In a page on their website called Death Tax Tales, the Institute purports to show real hardship experienced by real people. Yet, only five of the entries are dated after 1997. Postings before that time simply lack relevance to the current Estate Tax, because of the dramatic increase in the unified credit amount.
Examining the entries listed as being after 1997, at least three are not "tales" at all, but opinion pieces that merely echo the Institute's position. (Two of these, incidentally, are from that paragon of honest reporting, the Wall Street Journal editorial page.)
What about the other two "horror" stories.
One is from an article in the Annapolis Capital-Gazette. (This one cost me five bucks because the AFBI's link would not connect to an article that was was more than 30 days' old. (The article was published on May 27, 2004.))

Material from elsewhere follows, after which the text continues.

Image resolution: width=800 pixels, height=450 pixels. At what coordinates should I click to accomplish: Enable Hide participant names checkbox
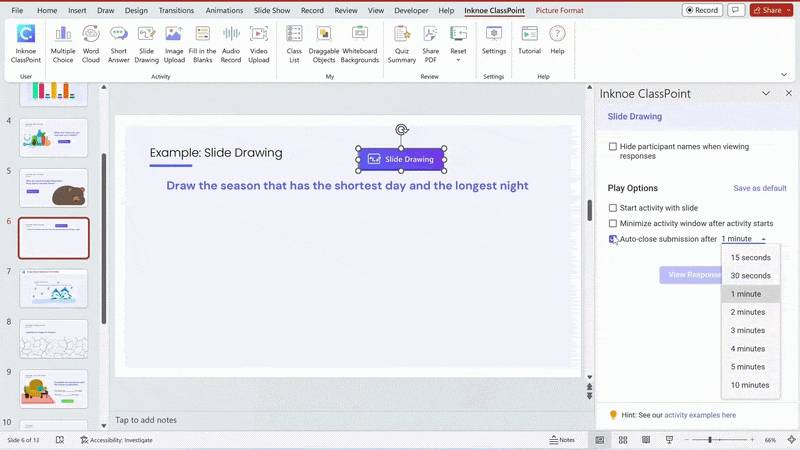(613, 147)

The story is not about the terror of the Estate Tax at all, but is instead a typical report from a small town paper of a old style garage giving way to a gourmet food store. The garage, together with an adjoining property that was about four times as large, was sold for $1.2 Million in 2004. Since the unified credit amount for decedents dying in 2002 and 2003 was $1 Million, only $200,000, less, of course, the costs of burial, estate administration, etc., would have been subject to the Estate Tax. It is unlikely that the federal estate tax would have been more than $50,000. (Had they sold the business without the post-death step-up in basis, the capital gains tax would likely have been about four times that amount.) This would hardly seem to be sufficient to force the family to sell the business.
And it wasn't. As the article happily reports:
[T]he sale [does not] spell the end of Miller's Garage, which has been serving community motorists since the late 1930s. It will move down the street and service cars in the rear of Miller's Muffler.The only portion of the article that would lend any credence to the AFBI's argument is the following, which I quote in its entirety:
"The story is we had to sell it off to settle the estate and pay inheritance taxes and such," said Joe Miller, who runs the garage his father built.I rather think that it was the "such" that compelled the sale.

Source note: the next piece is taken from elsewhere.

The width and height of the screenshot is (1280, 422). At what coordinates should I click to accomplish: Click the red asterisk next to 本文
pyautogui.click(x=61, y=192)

The other story is even less convincing. It is the tale of Jenell Ross (again, the link does not work and I had to use Google to track down the article) who whines about the tax, but never claims that it caused her family to sell the family business after her father's unexpected death. Instead, she states that after his death:
[T]he responsibility of keeping the business running and the workers employed fell on my mother, brother and myself.In other words, they kept the business. In fact, not only did they keep the business, good tax planning allowed her family to "not [face] the fear of what could have been." (The family was apparently paying off the estate tax over 10 years at the low interest rates previously discussed here.)
If, as the AFBI claims, family businesses face ruin due to a confiscatory estate tax, there should be at least one case in the past five years they can point to.

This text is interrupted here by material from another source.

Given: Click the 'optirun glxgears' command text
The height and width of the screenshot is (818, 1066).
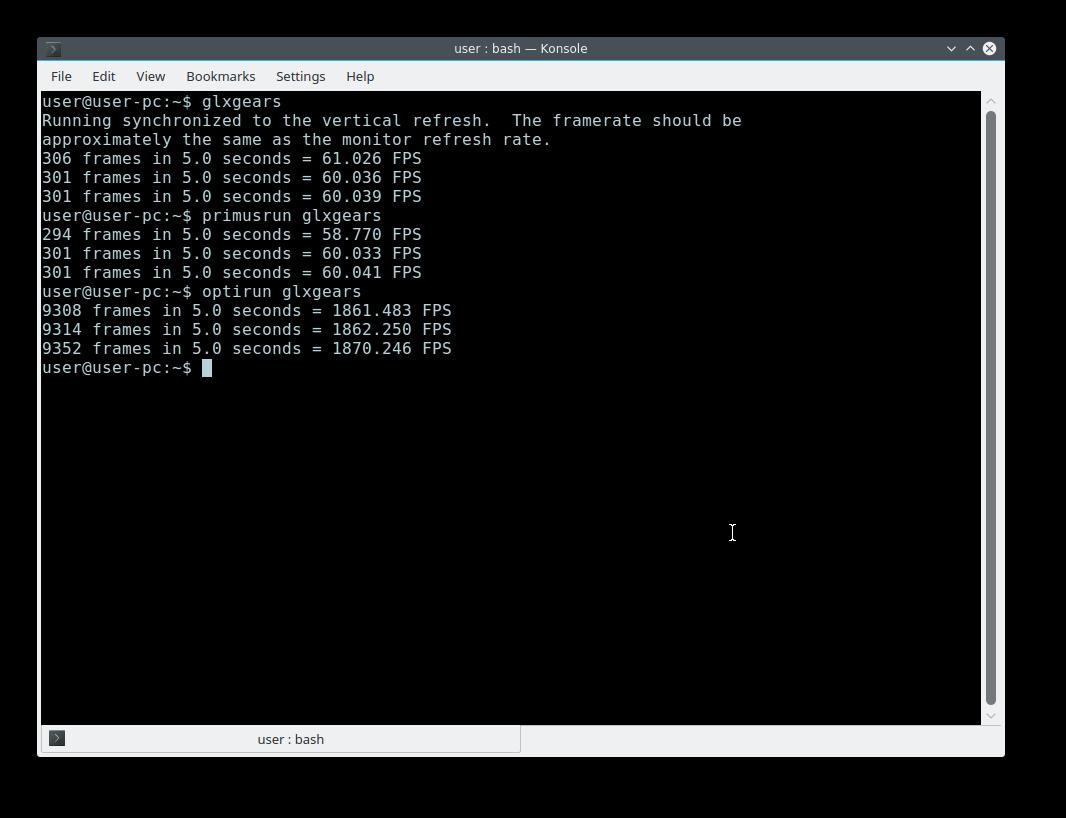Looking at the screenshot, I should coord(281,291).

In the words of the Smothers Brothers, "Curb Your Tongue, Knave."
Update
Further checking reveals that Ms. Ross' father died in 1997. Thus, her story, even though dated October 11, 2003, is not relevant to current calls for Estate Tax repeal, since the unified credit is so much larger now and moving upward. When it peaks at $3.5 Million, it will allow families such as the Ross' to exempt $7 Million in wealth from the imposition of the tax.
Thus, of the five purportedly post-1997 stories, only one relates to a post-1997 estate. And, in that case, the family likely fared better under the current tax regime than it would had the forces of repeal had their way because of the basis step-up rules.